I am asking because the only other reason I can imagine this happening is if our backend didn't start correctly (and for some reason, sentry_init() was still successful). Can you check if sentry_init() returns successfully (i.e., doesn't return 1) on those machines? From what you described, I don't think the crashpad_handler is involved in the crash process. It looks like your crash escapes our local exception filter (or rather: that ours wasn't installed and instead the OS handles the crash).

sentry_init() returns 0 on all machines I've tested it on. And I can also see that the crashpad_handler.exe process is starting when the application is started, and quits when the application crashes (or when it exits nicely).

Apr 24 '23 14:04 mntt-SSE

Ah, sorry, here is what's being printed on startup from a computer that doesn't work (which is the same as when it works):

Okay, the logs are wrapped, interleaved, and incomplete. They also show some other transmission (maybe a manual event) but not the crash (because with crashpad, you would not see a transmission from within our worker_thread).

Maybe it is easier to debug this issue with the plain sentry_example.exe. In any case, I would expect a program configured as you described it in your initial description to print all these things - at some point in its execution - until it crashes:

[sentry] INFO using database path "your_database_path"
[sentry] DEBUG starting transport
[sentry] DEBUG starting background worker thread
[sentry] DEBUG starting backend
[sentry] DEBUG background worker thread started
[sentry] DEBUG starting crashpad backend with handler "your_handler_path"
[sentry] DEBUG using minidump url "your_dsn_url"
[sentry] DEBUG registering crashpad WER handler "your_wer_module_dll"
[sentry] INFO started crashpad client handler
[sentry] DEBUG processing and pruning old runs
[sentry] INFO flushing session and queue before crashpad handler
[sentry] INFO handing control over to crashpad

Since you sentry_init() successfully (at least according to the return value), I am especially interested if you see the last two lines. If those never appear, then the client-side crash-handler is never invoked, which means that the crashpad_handler will not be triggered (even if it is running).

You can also verify this externally by deleting your database path, executing your program, provoking a crash, and looking into (the newly created) path; there must be a last_crash marker file in there.

Apr 24 '23 15:04 supervacuus

I have been plagued by the same issue, that some machines just refuse to send any reports. After reading this discussion and talking to @supervacuus on discord I spent a day trying a bunch of things:

To start by answering the last question, if the 2 last lines of the sentry output: Those lines does appear on working machines and does not on the machines that doesn't work. This indicates that the UnhandledExceptionFilter is not run, so I started trying to figure out why.
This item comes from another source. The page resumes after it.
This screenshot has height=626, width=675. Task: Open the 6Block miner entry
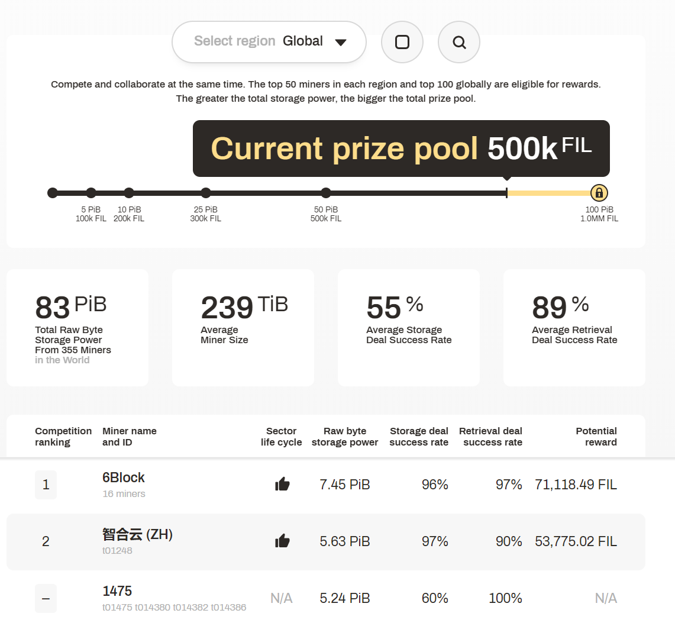(x=124, y=478)
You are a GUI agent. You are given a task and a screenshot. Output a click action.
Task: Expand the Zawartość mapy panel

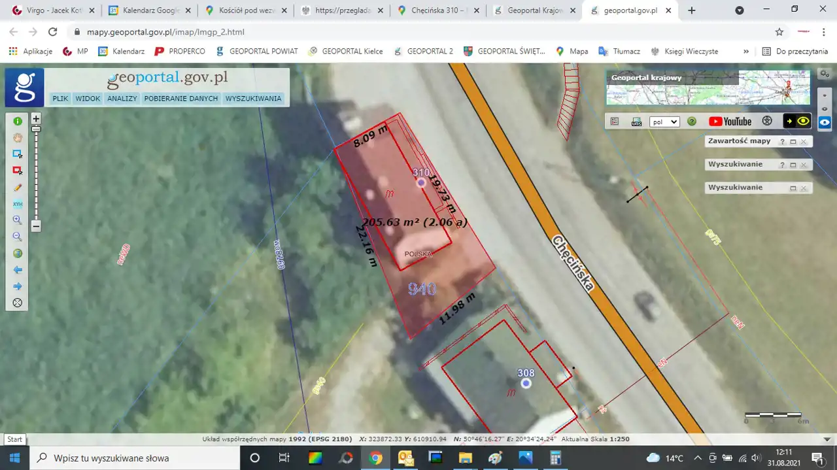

The first thing that proved that it was not a Windows issue (as a lot of blogs and discussions around the web indicates it could be) was that it worked to do sentry_reinstall_backend() just before triggering the crash.

So something in the startup process overwrites our exception handler, and I'm pretty sure it is not any of our dependencies since it should behave the same for all machines in that case, and I couldn't find any reference to SetUnhandledExceptionFilter. Not sure what else it could be, some driver or something? I tried inspecting loaded dlls but didn't see anything significant, but I assume it could be something that gets loaded and then released during startup.

I tried the sentry_example.exe which seems to work fine on all machines, so I would assume it has to do with it being a gui application.

I finally tried replacing the SetUnhandledExceptionFilter with a simple return by overwriting the function address and it works perfectly, but it feels very sad. Searching a bit on github though this seems to be the way people do it. Maybe it is something sentry-native should do to increase its reliability? I assume if you use sentry-native you want it to have full control of these things. But at the same time it is a bit harsh...

May 13 '23 10:05 Cyriuz

Thank you @Cyriuz and @supervacuus for looking into this!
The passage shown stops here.